Running off to join the circus
from The Journal News
In the middle of an award-winning choreography career, Peter Pucci joined the circus.
For the past 18 months — when he hasn’t been teaching Juilliard first-years how to approach a script or choreographing and teaching at Manhattanville College or helping to stage musicals — Pucci has been thinking about jugglers and acrobats.
Starting Thursday, the fruit of the Mount Kisco choreographer’s labors fills the Big Apple Circus’ big top in Lincoln Center’s Damrosch Park, as the circus’ 33rd season begins its New York run.
This season’s circus, aptly titled “Dance On!,” marks a change on several fronts at the one-ring wonder, where no seat is more than 50 feet from the action.
For one, it’s the first season under artistic director Guillaume Dufresnoy, who succeeds founding artistic director Michael Christensen.
For another, there’s Pucci, a former Pilobolus dance troupe member, whose contribution has broken the mold of the little circus.

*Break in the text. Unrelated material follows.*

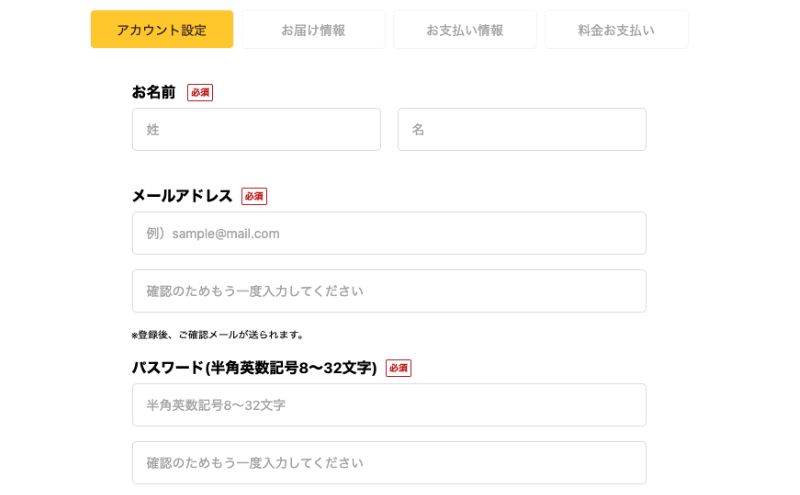
Task: Click the パスワード(半角英数記号8〜32文字) label
Action: click(255, 367)
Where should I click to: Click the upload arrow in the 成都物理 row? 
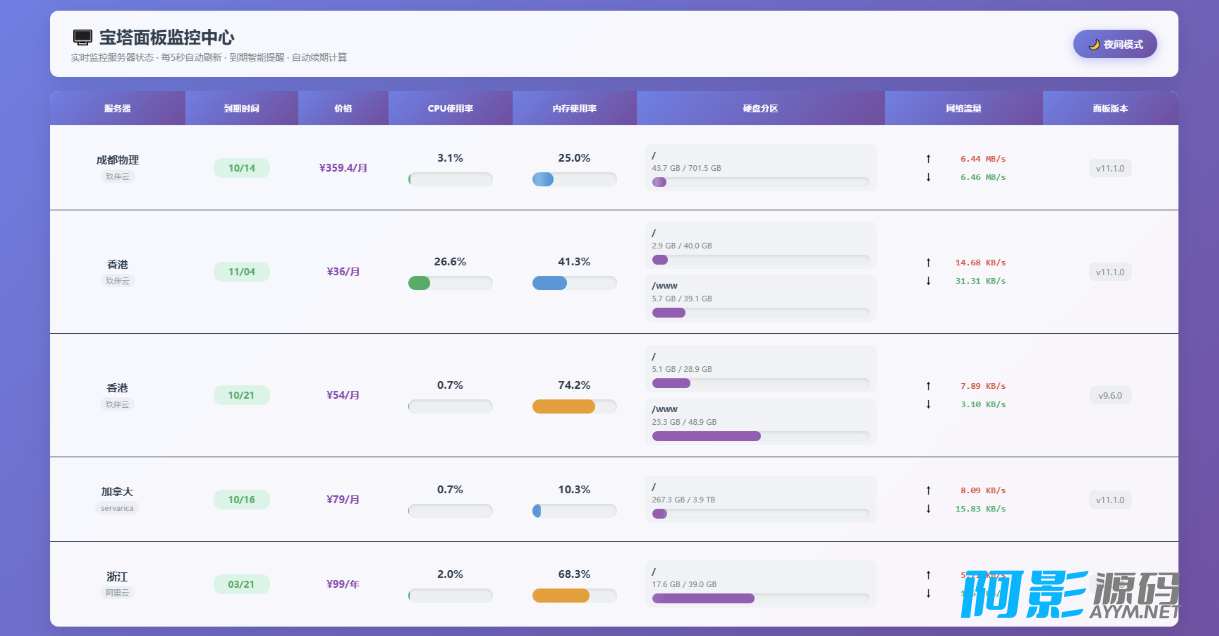(928, 158)
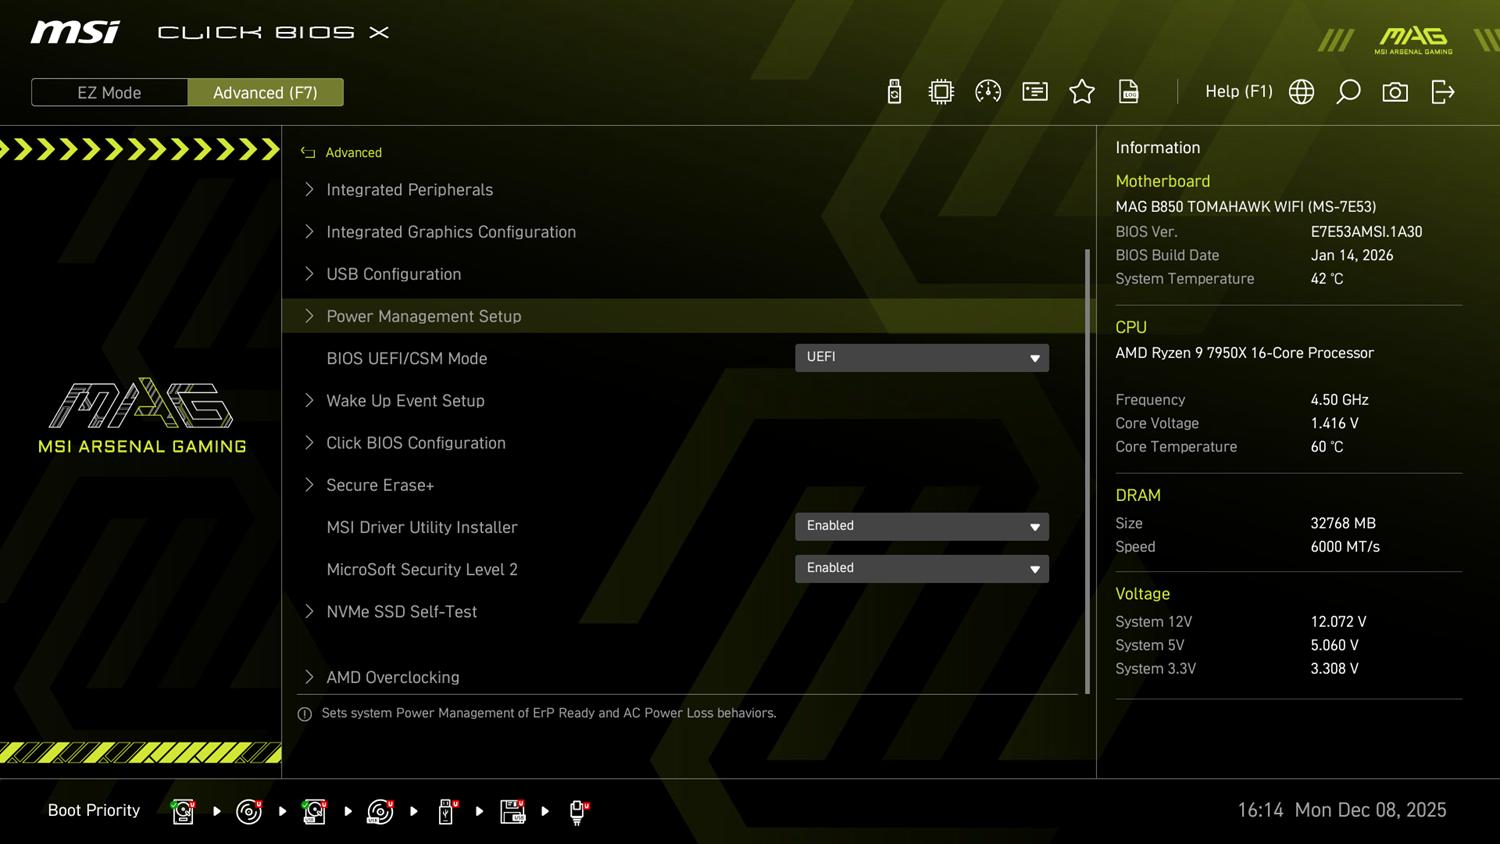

He uses the artists’ downtime to make “Dance On!” even more playful, inventive and family friendly than past seasons at the playful, inventive, family-friendly circus.
Instead of having the separate acts appear, perform and then sit backstage awaiting the curtain call, Pucci has created a community of players through dance.
For example, when the members of the Chinese Hebei Wuqiao Acrobatic Troupe aren’t performing, or getting ready to go on, they take to the ring and balance basketballs on their heads or join in the dance moments that fill the spaces between the acts.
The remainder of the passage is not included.